Beware the invisible killer – carbon monoxide

Carbon monoxide is an odorless and colorless gas that often goes undetected, striking victims caught off guard in their sleep. And it kills without notice.

When we wake up each day, we probably would never think about this invisible killer taking the lives of ourselves, a loved one or co-worker. In fact, we most likely never think about it as we roll out of bed and head to the kitchen for a cup of fresh coffee. But we need to start.

According to the Centers for Disease Control and Prevention, more than 400 people in the United States die from unintentional CO poisoning every year, and over 4,000 others are hospitalized.

Lessons learned from mishaps

If you are in the market for a new car, you’ll find that all newer models are equipped with keyless entry: An easy push of a button starts your car just as long as you are carrying the key fob. However, this feature can become a contributing factor to an accident that results from human error.

The story normally starts and ends like this: Victim parks car in garage, forgets to turn it off by pushing keyless start and later CO strikes.

A horrific example occurred in 2015, when a man succumbed to CO after unknowingly leaving his vehicle running in a garage attached to the home. He fell asleep with the key fob in his pocket — and never woke up.

In another example, the Department of Labor reported that two landscaping employees died from CO exposure after a gasoline-fueled lawnmower was started inside an enclosed trailer, which then transported the crew to a job site. Not only did the company expose its workers to the deadly gas, but it failed to train them on how to recognize the hazard.

Identifying the hazard

The bad news is anyone can be at risk. But the CDC says infants, the elderly and people with chronic heart disease, anemia or breathing problems are more prone to illness or death. The good news?

This “invisible killer” is produced by burning fuels that can be detected with appropriate safety measures, before it’s too late.

· Cars, fireplaces, gas ranges, portable generators and furnaces burn this fuel.

· Winter can be a prime time for CO poisoning as people turn on heating systems and mistakenly warm their cars in garages. Always take extra precaution to ensure personal safety.

Prevent CO poisoning

The National Safety Council recommends that you install battery-operated or battery-backup CO detectors in the hallway near every bedroom in your home. Check or replace the battery when you change the time on your clocks each spring and fall and replace the detector every five years.

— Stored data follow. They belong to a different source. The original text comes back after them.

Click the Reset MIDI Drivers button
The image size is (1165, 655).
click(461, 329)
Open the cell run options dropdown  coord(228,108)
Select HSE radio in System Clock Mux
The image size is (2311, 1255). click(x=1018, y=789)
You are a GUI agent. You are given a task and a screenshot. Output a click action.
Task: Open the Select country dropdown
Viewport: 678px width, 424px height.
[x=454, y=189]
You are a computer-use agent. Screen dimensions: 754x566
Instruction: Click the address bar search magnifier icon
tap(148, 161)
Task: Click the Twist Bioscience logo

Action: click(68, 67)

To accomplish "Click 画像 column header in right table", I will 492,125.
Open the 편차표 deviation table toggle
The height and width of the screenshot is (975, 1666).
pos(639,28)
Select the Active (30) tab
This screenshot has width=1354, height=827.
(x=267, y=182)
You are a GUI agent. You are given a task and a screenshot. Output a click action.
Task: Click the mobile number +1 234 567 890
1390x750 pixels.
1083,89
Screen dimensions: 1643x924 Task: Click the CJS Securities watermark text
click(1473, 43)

If the CO alarm sounds, do not ignore it or attempt to find the gas source. The Consumer Product Safety Commission instead recommends following these steps:

· Immediately move outside to fresh air

· Call emergency services, the fire department or 911

· Account for family members and do not re-enter the premises until emergency responders have given you permission

Additional safety tips

· Clean the chimney annually and make sure to open the fireplace damper before lighting a fire and well after it’s extinguished

· Do not use portable flameless-chemical heaters indoors

· Have your furnace, water heater, and other gas or coal-burning appliances serviced by a qualified technician

· Never use a gas oven for heating your home

· Never use a generator inside your home, basement, or garage or less than 20 feet from any window, door or vent; fatal levels of carbon monoxide can be produced in just minutes, even if doors and windows are open.

· Never run a car in a garage attached to a house, even with the garage door open; always open the door to a detached garage to let in fresh air when you run a vehicle inside.

· If you drive a car or SUV with a tailgate, open the vents or windows to make sure air is moving through. If only the tailgate is open, CO from the exhaust will be pulled into the vehicle.